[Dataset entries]
_____

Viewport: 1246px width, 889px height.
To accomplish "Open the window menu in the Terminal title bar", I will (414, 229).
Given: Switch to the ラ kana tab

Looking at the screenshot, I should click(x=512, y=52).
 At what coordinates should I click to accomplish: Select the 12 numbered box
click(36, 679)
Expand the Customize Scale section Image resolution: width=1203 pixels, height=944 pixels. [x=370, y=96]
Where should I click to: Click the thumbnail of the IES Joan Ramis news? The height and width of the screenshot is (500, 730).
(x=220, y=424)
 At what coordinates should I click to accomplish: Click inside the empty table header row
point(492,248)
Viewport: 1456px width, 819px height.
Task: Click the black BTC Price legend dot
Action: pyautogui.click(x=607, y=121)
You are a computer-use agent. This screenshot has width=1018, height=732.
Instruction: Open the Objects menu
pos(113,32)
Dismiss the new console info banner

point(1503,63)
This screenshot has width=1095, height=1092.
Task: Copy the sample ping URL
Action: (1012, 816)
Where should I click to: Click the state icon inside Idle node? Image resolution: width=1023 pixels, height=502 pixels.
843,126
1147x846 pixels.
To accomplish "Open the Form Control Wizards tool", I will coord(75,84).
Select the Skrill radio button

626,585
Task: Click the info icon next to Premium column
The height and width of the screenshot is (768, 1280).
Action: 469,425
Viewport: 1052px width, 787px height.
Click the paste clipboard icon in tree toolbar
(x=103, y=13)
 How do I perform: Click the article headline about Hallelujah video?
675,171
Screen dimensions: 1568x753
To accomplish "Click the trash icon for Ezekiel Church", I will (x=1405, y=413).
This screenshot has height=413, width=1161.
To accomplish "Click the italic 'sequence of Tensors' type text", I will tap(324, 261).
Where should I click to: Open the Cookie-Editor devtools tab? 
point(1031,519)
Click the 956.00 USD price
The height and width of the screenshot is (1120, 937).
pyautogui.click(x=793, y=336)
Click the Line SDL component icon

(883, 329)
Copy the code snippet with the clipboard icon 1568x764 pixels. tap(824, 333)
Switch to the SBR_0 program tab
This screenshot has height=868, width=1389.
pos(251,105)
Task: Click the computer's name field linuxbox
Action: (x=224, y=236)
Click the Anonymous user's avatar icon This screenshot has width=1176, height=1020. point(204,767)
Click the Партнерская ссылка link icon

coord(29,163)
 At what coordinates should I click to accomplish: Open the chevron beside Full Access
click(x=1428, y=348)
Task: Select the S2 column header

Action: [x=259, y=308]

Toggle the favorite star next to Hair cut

_____

Your output must contain exactly the lines from the one containing "Task: Select the S2 column header" to the final line of the data above, and no other text.

Task: Select the S2 column header

Action: [x=259, y=308]

Toggle the favorite star next to Hair cut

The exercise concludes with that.